Last week, US spytech company Palantir published a 22-point manifesto representing the views of chief executive Alex Karp, arguing that the United States has no choice but to build AI weapons that could plunge the world into uncontrollable wars since “our adversaries will not pause to indulge in theatrical debates” about safety.

It is no coincidence that self-help books in Stoicism have become fashionable in Silicon Valley in recent years. A key tenet of Stoicism is that the world is subject to a divine order and we have “free will” only within the parameters of a predetermined universe. So frequent do tech bros pepper their utterances with the words of Seneca and Marcus Aurelius it has become known jokingly as “Broicism”, or “Stoicism for the manosphere”.

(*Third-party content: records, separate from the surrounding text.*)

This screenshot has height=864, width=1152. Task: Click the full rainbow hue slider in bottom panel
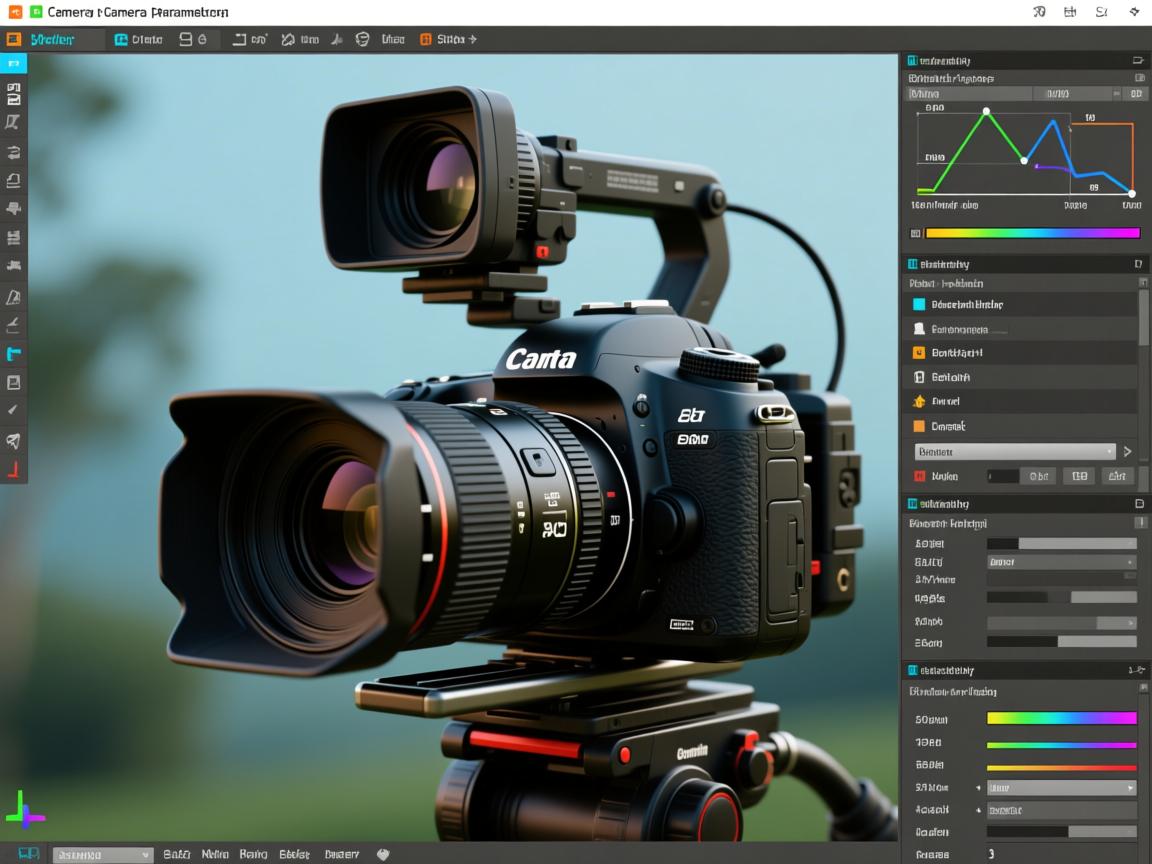pyautogui.click(x=1061, y=718)
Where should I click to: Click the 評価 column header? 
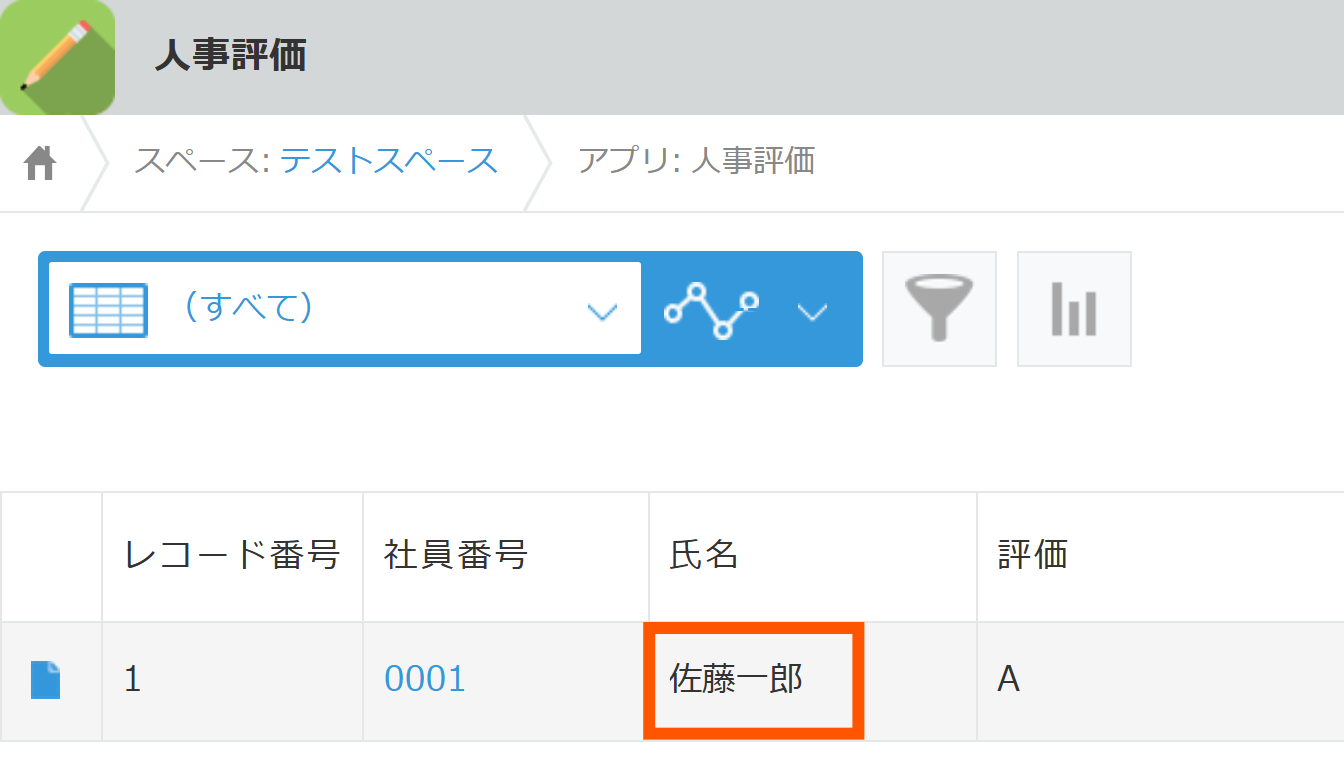[x=1033, y=554]
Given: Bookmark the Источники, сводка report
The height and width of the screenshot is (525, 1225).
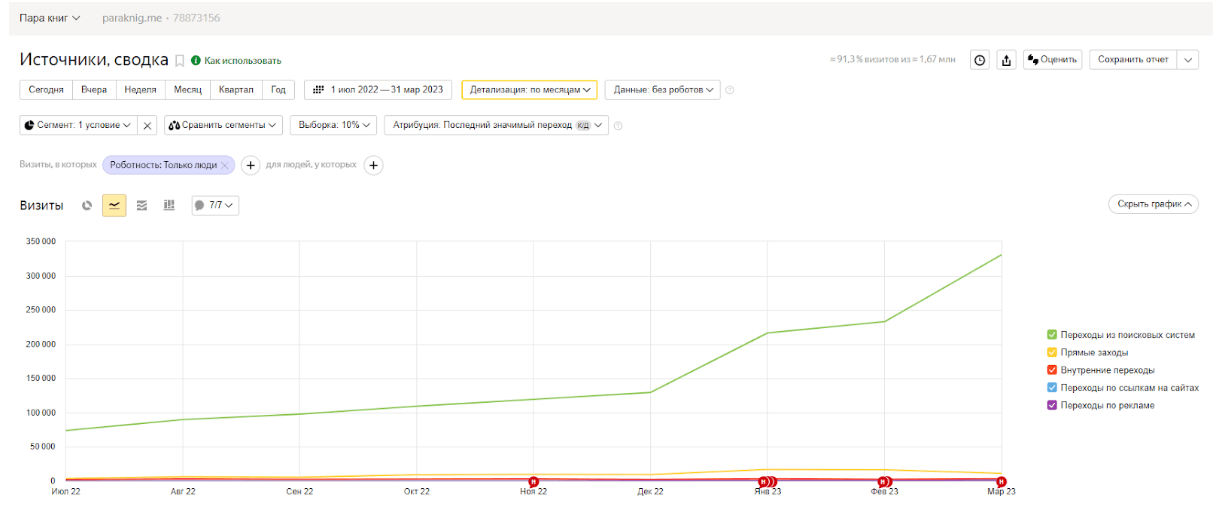Looking at the screenshot, I should pyautogui.click(x=180, y=61).
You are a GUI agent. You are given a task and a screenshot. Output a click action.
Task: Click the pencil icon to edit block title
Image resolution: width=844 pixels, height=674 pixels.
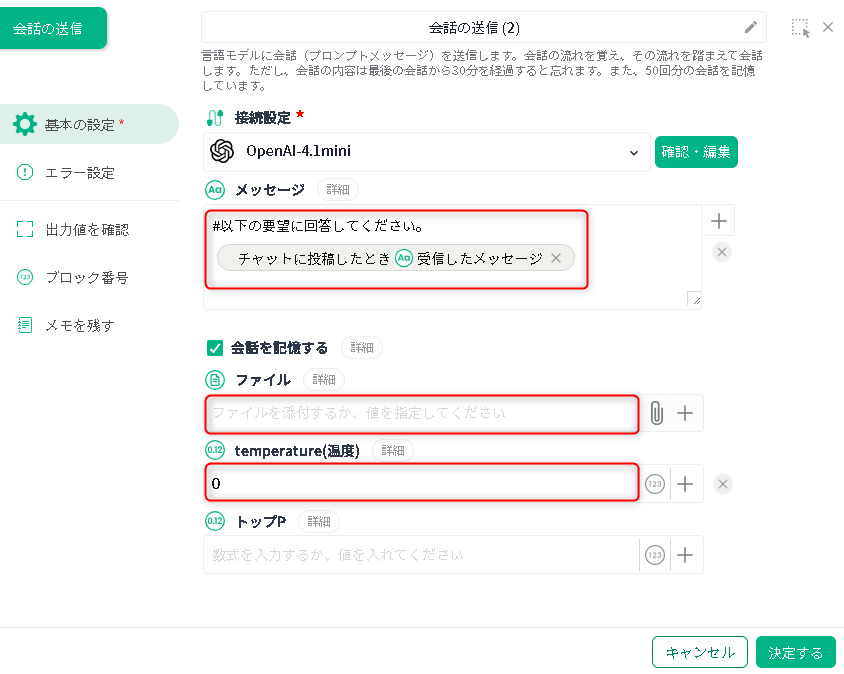[x=751, y=27]
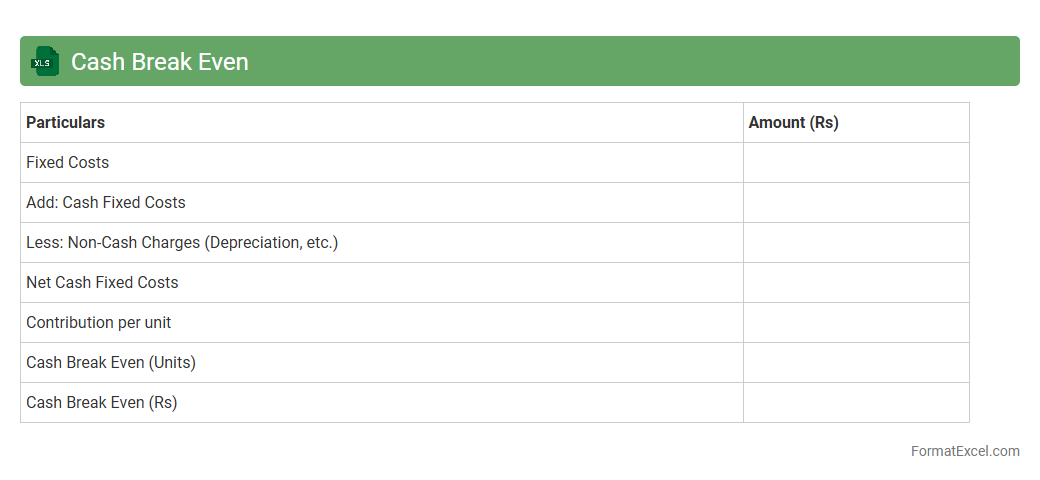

Stoicism offers a comforting balm for the modern oligarch vulnerable to market fluctuations, just as it offers consolation to the manual labourer trapped in the currents of a cost-of-living crisis. Conveniently, it also minimises the responsibility any individual might have in trying to make the world a better place.

For these and other reasons, the Russian poet Joseph Brodsky described Stoicism as “a lifelong experiment in endurance”. More bluntly, the English philosopher John Gray calls it a “listless way to live”. Stoicism represents “not an affirmation of life but a pose of indifference to life”, he says.

Whether you are rich or poor, it is tempting to adopt Stoic or fatalistic thinking as a short-term coping mechanism. In psychotherapy, “acceptance” – acknowledging reality without wishing change – is promoted as a way of making yourself happier.

But, as long-term policy, why should we just resign ourselves to how things are? As Peig reminds us, our ways of thinking are influenced by societal conditions. A public realm awash with fatalism is the sign of a sick planet.